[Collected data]
----
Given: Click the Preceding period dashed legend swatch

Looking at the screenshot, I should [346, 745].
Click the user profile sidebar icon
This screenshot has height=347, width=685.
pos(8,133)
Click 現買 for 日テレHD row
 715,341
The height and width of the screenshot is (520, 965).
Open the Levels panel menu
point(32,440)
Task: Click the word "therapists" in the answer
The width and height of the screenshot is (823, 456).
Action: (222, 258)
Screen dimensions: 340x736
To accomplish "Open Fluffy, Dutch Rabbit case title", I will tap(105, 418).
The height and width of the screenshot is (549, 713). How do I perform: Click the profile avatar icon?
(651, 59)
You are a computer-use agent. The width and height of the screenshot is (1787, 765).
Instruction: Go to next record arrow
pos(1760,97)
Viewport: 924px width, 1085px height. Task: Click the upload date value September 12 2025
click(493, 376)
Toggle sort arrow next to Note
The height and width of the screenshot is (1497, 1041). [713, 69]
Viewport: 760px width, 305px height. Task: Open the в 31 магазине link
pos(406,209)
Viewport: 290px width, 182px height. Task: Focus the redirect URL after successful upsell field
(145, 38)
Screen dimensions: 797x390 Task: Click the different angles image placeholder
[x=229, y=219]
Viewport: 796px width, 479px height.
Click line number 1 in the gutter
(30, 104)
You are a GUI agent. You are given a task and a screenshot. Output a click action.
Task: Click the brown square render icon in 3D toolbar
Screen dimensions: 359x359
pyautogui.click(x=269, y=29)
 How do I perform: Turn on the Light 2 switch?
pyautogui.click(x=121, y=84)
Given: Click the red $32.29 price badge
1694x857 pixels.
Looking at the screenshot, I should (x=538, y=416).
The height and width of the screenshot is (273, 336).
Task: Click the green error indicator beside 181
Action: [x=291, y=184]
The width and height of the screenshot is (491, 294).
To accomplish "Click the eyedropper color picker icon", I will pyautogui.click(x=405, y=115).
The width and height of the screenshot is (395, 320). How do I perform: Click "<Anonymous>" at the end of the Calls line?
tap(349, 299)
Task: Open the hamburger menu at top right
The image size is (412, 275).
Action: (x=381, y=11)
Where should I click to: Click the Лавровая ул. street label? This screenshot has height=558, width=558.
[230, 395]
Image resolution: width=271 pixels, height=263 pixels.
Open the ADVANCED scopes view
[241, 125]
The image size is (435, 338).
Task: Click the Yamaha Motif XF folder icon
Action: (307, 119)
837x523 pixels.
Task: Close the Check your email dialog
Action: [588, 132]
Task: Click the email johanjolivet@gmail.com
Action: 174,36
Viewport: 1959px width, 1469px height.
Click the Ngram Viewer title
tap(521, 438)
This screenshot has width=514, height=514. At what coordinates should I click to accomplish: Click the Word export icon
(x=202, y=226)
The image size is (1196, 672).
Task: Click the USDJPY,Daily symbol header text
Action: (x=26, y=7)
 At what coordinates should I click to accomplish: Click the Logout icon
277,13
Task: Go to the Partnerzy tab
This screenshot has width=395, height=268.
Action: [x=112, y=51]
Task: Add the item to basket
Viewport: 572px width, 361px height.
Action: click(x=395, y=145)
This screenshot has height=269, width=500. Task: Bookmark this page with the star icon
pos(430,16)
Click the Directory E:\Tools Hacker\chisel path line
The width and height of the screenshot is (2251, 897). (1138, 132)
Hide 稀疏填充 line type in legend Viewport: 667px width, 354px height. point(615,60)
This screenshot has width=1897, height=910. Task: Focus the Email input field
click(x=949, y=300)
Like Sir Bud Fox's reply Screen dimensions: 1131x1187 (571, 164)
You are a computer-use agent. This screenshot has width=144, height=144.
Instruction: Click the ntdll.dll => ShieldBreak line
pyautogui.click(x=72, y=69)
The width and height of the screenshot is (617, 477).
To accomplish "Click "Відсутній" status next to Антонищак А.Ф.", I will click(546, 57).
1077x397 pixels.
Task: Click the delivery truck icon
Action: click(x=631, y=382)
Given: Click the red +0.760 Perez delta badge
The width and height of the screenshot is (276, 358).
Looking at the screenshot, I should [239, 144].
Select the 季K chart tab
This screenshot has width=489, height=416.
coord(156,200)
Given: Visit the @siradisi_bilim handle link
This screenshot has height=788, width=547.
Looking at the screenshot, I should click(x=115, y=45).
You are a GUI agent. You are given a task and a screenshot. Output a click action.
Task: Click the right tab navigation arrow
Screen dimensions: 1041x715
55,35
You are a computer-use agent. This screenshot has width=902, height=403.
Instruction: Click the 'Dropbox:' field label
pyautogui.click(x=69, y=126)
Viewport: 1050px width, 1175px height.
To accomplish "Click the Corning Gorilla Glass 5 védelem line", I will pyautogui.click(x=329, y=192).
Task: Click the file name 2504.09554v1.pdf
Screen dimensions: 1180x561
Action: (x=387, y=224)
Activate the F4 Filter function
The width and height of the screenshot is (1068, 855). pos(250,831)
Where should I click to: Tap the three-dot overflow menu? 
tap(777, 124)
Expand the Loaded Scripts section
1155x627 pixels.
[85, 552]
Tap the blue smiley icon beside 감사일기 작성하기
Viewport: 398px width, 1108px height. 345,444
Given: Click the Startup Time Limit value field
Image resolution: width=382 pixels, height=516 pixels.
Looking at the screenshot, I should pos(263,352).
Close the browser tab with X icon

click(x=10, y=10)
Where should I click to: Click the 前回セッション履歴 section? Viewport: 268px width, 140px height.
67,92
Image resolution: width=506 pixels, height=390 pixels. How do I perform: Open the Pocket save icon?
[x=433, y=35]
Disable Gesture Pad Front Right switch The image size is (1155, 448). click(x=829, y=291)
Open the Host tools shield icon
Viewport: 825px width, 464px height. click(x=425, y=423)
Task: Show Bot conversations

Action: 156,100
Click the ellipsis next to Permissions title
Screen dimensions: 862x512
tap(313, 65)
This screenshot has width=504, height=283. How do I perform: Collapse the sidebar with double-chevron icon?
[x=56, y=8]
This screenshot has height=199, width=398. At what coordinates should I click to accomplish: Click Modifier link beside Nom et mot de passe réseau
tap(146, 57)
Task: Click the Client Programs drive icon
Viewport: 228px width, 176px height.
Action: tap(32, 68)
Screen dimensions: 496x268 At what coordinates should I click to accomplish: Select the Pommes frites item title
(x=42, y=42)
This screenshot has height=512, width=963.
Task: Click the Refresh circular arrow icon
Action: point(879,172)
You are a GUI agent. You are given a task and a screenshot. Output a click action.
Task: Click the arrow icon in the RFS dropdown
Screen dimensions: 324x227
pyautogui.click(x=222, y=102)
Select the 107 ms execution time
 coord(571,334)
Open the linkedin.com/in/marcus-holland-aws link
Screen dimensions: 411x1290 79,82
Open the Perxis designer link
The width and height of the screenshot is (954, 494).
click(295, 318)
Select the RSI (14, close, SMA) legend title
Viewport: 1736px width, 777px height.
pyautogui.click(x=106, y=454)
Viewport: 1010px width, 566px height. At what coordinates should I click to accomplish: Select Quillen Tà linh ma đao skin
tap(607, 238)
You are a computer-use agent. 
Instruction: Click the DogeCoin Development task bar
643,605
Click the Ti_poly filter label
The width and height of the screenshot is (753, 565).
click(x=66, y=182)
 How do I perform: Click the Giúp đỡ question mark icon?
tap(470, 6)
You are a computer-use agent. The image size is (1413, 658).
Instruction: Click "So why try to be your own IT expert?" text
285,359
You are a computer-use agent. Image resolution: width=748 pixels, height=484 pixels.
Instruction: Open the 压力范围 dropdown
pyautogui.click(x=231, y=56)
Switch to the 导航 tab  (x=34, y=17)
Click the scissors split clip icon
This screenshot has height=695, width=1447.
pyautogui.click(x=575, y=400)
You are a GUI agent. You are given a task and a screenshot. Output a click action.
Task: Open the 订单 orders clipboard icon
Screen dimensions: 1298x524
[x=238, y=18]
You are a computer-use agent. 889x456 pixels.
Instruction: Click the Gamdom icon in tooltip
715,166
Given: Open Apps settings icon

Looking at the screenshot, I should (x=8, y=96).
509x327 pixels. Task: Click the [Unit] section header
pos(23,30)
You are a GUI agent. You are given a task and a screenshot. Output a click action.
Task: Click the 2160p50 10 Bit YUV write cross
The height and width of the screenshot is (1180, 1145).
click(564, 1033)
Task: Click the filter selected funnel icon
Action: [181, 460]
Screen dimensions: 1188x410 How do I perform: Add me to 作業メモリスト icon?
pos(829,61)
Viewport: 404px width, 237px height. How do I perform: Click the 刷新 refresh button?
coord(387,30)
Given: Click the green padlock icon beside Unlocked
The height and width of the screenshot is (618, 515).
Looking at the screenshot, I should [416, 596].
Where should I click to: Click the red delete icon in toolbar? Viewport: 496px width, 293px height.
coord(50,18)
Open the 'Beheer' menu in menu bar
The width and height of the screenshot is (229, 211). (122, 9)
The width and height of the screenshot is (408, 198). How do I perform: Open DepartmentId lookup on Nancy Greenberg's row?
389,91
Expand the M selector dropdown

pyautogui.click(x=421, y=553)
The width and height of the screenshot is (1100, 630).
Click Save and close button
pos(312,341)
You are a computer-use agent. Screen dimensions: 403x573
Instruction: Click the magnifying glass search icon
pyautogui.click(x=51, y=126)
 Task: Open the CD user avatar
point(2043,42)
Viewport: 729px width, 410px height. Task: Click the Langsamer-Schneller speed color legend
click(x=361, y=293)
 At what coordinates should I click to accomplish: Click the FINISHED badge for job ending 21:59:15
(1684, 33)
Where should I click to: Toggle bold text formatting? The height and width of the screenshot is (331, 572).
----
◆ TASK GOAL: Go through the records line by line, and copy each line that holds the string "computer".

◆ TASK SOLUTION:
You are a computer-use agent. The width and height of the screenshot is (1787, 765).
You are a computer-use agent. This screenshot has width=144, height=144.
You are a computer-use agent. This screenshot has width=902, height=403.
You are a computer-use agent. 
You are a computer-use agent. The image size is (1413, 658).
You are a computer-use agent. Image resolution: width=748 pixels, height=484 pixels.
You are a computer-use agent. 889x456 pixels.
You are a computer-use agent. Screen dimensions: 403x573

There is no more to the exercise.